“Non farmi diventare cattivo”: arrestato per estorsione, ora è a processo
Il pregiudicato pretendeva da una donna di Verzuolo la restituzione di un debito da 30mila euro, contratto dall’ex fidanzato. Lui però nega di averla minacciataPretendeva la restituzione di una forte somma che aveva prestato, tempo prima, all’ex fidanzato di lei. Trentamila euro per l’acquisto di un capannone, poi sfumato dopo che la coppia si era lasciata e la loro società era stata sciolta. Lui, però, voleva il denaro indietro da entrambi: “Venne al mio negozio a chiedere i soldi, gli dissi che la cosa non mi riguardava ma lui si fece minaccioso” ha raccontato in una precedente udienza la persona offesa, una commerciante residente a Verzuolo. Frasi come “so dove abiti, che bella macchina ha tuo fratello” l’avrebbero intimorita ancor più.
Daniele Decolombi, un pregiudicato di Villafranca Piemonte, appartenente alla comunità sinti, è stato arrestato in flagranza dai carabinieri nel dicembre scorso, mentre riceveva una busta con 600 euro dalla presunta vittima. Da allora è sottoposto al braccialetto elettronico. Ad avvertire il comandante della stazione di Verzuolo, il maresciallo Roberto Besante, era stato il padre della donna soggetta al presunto ricatto: “Mia figlia era depressa, ha detto che le venivano chiesti soldi per un debito dell’ex fidanzato e che era disperata perché non ce la faceva economicamente” ha ricordato davanti al giudice.
Anche la madre e il fratello spiegano di essere stati messi al corrente delle richieste di denaro. La prima, in particolare, afferma di avere a sua volta effettuato pagamenti per conto della figlia: “A volte glieli consegnavo in una busta e a volte a mano: ricordo una volta 500 euro, un’altra volta 250. Quella volta lui si era arrabbiato, perché erano troppo pochi. Non voleva prenderli, ha detto ‘così non va bene, chiamo tua figlia e la faccio ragionare’”. Le minacce, aggiunge, riguardavano anche lei: “Diceva a mia figlia che sapeva dove io abitassi e che ci controllava”. Il fratello della querelante, a sua volta, ha confermato di aver trasportato alcuni beni a casa del creditore: “Erano delle compensazioni” ha detto.

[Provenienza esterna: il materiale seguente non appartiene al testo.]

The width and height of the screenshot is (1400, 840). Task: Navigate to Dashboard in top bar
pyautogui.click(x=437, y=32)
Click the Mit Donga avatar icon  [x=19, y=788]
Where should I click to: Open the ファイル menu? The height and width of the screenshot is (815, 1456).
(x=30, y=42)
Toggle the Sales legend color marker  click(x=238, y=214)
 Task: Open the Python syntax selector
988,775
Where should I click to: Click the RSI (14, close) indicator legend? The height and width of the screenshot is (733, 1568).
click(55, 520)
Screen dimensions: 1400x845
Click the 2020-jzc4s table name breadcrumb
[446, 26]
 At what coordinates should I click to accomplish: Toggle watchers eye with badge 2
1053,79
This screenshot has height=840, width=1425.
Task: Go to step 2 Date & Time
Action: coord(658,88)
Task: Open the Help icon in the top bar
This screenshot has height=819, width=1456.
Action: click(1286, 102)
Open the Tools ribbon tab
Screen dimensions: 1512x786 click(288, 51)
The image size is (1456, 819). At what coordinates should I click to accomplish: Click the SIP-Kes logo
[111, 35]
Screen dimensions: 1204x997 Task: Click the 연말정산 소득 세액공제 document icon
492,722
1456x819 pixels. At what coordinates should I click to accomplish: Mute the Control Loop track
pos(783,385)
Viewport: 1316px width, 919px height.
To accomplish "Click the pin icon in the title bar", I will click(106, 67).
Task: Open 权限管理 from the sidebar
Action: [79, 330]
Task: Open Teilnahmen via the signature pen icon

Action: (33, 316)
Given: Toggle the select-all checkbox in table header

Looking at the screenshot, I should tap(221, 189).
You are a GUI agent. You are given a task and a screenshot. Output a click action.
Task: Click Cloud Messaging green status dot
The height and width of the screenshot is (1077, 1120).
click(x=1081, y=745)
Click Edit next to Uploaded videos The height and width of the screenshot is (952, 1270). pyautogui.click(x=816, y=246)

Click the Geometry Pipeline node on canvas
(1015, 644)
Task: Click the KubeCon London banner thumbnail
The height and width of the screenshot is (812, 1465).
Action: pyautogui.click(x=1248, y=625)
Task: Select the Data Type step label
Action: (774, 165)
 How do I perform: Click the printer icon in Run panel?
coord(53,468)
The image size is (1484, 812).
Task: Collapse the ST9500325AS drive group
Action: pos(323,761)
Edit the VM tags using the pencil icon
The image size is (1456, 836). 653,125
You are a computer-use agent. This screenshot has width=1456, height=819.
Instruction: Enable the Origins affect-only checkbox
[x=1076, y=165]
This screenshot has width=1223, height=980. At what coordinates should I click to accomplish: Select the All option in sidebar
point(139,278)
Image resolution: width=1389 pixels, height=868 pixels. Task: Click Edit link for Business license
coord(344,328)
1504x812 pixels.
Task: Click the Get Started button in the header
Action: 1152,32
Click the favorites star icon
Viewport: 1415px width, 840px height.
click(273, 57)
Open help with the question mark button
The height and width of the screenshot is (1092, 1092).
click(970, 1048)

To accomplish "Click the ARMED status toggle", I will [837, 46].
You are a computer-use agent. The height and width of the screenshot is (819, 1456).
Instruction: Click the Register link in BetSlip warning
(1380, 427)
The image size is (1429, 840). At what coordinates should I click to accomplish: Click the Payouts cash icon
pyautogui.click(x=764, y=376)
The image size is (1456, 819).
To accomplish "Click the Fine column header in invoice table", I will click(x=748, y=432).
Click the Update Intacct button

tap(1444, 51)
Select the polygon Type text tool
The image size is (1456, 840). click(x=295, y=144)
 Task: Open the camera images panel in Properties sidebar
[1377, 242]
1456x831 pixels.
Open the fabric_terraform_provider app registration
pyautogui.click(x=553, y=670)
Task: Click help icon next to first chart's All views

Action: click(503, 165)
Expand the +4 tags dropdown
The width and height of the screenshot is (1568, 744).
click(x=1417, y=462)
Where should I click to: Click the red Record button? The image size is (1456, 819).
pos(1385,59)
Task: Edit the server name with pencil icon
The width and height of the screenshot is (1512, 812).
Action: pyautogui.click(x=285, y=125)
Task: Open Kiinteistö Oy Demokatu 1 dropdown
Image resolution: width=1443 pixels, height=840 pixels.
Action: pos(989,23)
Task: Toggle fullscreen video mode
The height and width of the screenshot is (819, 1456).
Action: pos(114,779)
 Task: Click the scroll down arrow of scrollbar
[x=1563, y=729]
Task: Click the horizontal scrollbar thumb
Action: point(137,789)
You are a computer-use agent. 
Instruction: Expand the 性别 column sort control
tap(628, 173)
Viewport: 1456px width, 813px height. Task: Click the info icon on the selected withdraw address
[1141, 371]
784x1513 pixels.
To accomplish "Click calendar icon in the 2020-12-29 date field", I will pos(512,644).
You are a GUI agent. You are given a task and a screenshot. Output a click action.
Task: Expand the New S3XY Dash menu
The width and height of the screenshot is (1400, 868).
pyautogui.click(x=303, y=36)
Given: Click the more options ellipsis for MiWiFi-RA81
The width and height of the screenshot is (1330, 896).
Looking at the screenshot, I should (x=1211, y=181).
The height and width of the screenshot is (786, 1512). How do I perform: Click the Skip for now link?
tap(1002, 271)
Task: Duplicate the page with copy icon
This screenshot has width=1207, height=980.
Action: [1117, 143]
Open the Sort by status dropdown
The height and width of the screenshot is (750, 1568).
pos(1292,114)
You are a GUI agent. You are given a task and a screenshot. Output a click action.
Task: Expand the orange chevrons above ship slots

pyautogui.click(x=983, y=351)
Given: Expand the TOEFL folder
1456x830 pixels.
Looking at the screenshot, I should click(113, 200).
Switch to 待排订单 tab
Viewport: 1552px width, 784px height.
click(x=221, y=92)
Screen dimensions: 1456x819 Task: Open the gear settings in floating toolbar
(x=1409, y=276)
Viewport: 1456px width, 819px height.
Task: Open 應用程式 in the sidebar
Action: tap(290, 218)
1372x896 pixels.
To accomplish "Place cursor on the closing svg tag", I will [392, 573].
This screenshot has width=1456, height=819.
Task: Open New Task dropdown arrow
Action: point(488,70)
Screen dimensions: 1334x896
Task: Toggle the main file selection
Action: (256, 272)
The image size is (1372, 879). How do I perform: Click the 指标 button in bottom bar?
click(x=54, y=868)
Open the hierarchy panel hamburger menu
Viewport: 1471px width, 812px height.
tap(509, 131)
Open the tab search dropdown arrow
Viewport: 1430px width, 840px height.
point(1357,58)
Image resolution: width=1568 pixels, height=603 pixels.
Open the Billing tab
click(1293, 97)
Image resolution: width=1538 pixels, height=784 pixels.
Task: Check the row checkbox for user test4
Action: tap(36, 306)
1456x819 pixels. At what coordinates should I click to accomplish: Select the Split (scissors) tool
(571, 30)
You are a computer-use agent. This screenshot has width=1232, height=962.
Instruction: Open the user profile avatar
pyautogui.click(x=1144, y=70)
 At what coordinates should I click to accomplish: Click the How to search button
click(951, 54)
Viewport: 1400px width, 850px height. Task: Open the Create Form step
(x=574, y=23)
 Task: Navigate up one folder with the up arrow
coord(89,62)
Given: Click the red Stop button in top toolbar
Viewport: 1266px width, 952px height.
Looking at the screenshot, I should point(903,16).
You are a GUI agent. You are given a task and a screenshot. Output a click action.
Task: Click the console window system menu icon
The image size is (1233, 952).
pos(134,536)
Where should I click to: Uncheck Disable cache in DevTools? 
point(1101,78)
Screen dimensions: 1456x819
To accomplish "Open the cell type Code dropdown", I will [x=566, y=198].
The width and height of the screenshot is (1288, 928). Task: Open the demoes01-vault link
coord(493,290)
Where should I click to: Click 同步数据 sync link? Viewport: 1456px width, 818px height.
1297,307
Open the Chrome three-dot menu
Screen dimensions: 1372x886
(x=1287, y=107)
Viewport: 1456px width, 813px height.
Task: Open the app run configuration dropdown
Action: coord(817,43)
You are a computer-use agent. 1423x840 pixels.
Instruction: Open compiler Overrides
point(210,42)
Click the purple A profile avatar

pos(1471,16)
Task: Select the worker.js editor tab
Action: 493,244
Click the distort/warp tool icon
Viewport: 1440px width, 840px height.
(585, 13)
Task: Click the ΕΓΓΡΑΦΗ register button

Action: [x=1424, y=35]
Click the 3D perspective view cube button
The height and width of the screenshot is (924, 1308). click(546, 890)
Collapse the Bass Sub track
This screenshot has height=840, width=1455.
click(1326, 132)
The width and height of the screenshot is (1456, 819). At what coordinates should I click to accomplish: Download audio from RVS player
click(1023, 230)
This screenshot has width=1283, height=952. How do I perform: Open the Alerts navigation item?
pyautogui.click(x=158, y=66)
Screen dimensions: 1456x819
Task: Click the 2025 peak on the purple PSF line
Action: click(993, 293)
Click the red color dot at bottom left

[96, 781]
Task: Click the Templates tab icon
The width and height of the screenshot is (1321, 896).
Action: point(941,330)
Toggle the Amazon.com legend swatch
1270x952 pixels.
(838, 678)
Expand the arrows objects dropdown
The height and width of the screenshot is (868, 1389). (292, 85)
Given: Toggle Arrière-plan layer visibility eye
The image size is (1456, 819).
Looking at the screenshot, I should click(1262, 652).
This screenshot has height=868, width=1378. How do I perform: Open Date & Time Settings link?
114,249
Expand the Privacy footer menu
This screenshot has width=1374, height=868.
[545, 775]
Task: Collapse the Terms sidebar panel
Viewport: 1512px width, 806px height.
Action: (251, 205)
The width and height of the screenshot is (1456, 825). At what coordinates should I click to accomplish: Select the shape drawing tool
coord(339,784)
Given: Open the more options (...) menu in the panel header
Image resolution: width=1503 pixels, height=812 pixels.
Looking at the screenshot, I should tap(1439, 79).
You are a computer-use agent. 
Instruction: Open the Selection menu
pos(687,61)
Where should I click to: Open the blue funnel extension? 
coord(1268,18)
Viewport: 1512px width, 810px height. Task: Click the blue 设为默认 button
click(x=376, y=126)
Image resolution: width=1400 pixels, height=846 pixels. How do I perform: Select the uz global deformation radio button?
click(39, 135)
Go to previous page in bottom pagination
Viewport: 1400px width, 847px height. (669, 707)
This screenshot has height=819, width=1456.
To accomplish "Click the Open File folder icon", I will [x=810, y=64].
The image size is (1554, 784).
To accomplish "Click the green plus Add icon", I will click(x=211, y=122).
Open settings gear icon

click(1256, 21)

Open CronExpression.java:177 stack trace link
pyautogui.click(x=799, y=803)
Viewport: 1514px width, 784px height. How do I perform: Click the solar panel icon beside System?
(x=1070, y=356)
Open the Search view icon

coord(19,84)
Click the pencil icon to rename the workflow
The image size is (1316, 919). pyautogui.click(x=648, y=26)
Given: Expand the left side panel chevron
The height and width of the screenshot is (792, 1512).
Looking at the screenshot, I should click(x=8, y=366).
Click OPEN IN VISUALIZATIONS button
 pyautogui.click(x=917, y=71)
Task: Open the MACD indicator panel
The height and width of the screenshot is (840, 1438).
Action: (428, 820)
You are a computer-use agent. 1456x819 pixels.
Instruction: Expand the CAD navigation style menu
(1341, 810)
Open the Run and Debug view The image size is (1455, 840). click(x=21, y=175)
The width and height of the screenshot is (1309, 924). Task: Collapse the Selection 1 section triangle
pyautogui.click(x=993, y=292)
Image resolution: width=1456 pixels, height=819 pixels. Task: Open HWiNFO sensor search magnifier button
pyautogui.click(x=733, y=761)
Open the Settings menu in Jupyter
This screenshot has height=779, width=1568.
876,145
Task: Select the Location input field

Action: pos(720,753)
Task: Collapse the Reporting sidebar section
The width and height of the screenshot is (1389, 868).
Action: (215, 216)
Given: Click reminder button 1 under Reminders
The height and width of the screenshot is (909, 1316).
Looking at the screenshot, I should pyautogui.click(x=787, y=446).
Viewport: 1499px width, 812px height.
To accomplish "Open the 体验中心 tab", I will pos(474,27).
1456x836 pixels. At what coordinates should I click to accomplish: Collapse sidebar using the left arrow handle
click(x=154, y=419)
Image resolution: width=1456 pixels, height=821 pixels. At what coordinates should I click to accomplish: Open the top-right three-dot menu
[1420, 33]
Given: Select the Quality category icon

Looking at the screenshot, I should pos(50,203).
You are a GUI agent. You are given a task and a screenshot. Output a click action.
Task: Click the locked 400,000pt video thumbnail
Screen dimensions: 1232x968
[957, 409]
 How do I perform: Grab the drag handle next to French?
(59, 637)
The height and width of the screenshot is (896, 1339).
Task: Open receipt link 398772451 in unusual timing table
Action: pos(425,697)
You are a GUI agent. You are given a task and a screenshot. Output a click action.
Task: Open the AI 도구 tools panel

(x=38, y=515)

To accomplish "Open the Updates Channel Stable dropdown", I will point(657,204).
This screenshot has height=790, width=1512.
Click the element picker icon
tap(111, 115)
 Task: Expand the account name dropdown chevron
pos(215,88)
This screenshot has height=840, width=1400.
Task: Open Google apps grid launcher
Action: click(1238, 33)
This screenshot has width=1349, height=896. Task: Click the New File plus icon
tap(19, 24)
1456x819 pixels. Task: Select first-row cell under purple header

“Mia figlia e il fidanzato avevano detto di avere intenzione di prendere un capannone per l’attività di lui” ha spiegato ancora la madre, precisando però di non essere al corrente di prestiti. “Non farmi diventare cattivo” avrebbe detto il presunto estorsore, in più occasioni, a entrambe le donne.
Anche l’imputato ha raccontato la sua versione: il prestito c’era, assicura, le minacce no. “Ho prestato 30mila euro alla coppia, avrebbero dovuto farmi una ricevuta, ma due o tre giorni dopo si sono lasciati e io sono rimasto alla finestra” ha spiegato. Solo l’uomo, ha detto, aveva chiesto i soldi, sostenendo però che la compagna fosse “in società”: di qui le richieste di denaro. “Lui li ha restituiti quasi tutti i miei 15mila euro: anche lei me li ridava, poco a poco” ha detto. Quando il denaro non bastava, si passava ad altro: un furgone, un computer, una scala, delle rampe per camion. Il tutto, sostiene l’accusato, senza pressioni di alcun genere: “Mai, addirittura quando lei mi ha detto che rischiava che le tagliassero la luce non ho voluto niente, per un po’ di tempo l’ho lasciata tranquilla”. Al momento dell’arresto, tuttavia, lui aveva mentito sulla provenienza dei 600 euro nella busta, dicendo ai carabinieri di averli ritirati poco prima dal bancomat: “Non capivo cosa succedesse” si è giustificato.
Il 6 novembre è fissata la conclusione del dibattimento, nella stessa udienza si attende anche la discussione.